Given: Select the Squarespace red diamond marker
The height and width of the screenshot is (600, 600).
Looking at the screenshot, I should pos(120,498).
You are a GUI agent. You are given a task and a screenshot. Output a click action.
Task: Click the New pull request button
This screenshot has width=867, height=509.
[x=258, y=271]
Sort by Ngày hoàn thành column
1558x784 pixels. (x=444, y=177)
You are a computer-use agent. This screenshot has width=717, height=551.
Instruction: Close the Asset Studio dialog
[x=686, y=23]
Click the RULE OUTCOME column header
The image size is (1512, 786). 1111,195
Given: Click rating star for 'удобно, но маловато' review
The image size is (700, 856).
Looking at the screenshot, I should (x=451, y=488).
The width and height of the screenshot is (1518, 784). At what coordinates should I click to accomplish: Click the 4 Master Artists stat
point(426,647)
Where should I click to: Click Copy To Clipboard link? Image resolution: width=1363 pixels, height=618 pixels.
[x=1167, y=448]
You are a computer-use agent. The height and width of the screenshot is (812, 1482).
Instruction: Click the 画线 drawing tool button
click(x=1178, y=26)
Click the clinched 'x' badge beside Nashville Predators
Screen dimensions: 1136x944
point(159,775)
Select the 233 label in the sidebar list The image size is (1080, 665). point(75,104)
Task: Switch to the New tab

-- -- --

▸ **SHORT EXERCISE**
Reproduce the listing above line for line, without changing anything.

▸ **RESPONSE BELOW**
Given: Select the Squarespace red diamond marker
The height and width of the screenshot is (600, 600).
Looking at the screenshot, I should pos(120,498).
You are a GUI agent. You are given a task and a screenshot. Output a click action.
Task: Click the New pull request button
This screenshot has width=867, height=509.
[x=258, y=271]
Sort by Ngày hoàn thành column
1558x784 pixels. (x=444, y=177)
You are a computer-use agent. This screenshot has width=717, height=551.
Instruction: Close the Asset Studio dialog
[x=686, y=23]
Click the RULE OUTCOME column header
The image size is (1512, 786). 1111,195
Given: Click rating star for 'удобно, но маловато' review
The image size is (700, 856).
Looking at the screenshot, I should (x=451, y=488).
The width and height of the screenshot is (1518, 784). At what coordinates should I click to accomplish: Click the 4 Master Artists stat
point(426,647)
Where should I click to: Click Copy To Clipboard link? Image resolution: width=1363 pixels, height=618 pixels.
[x=1167, y=448]
You are a computer-use agent. The height and width of the screenshot is (812, 1482).
Instruction: Click the 画线 drawing tool button
click(x=1178, y=26)
Click the clinched 'x' badge beside Nashville Predators
Screen dimensions: 1136x944
point(159,775)
Select the 233 label in the sidebar list The image size is (1080, 665). point(75,104)
Task: Switch to the New tab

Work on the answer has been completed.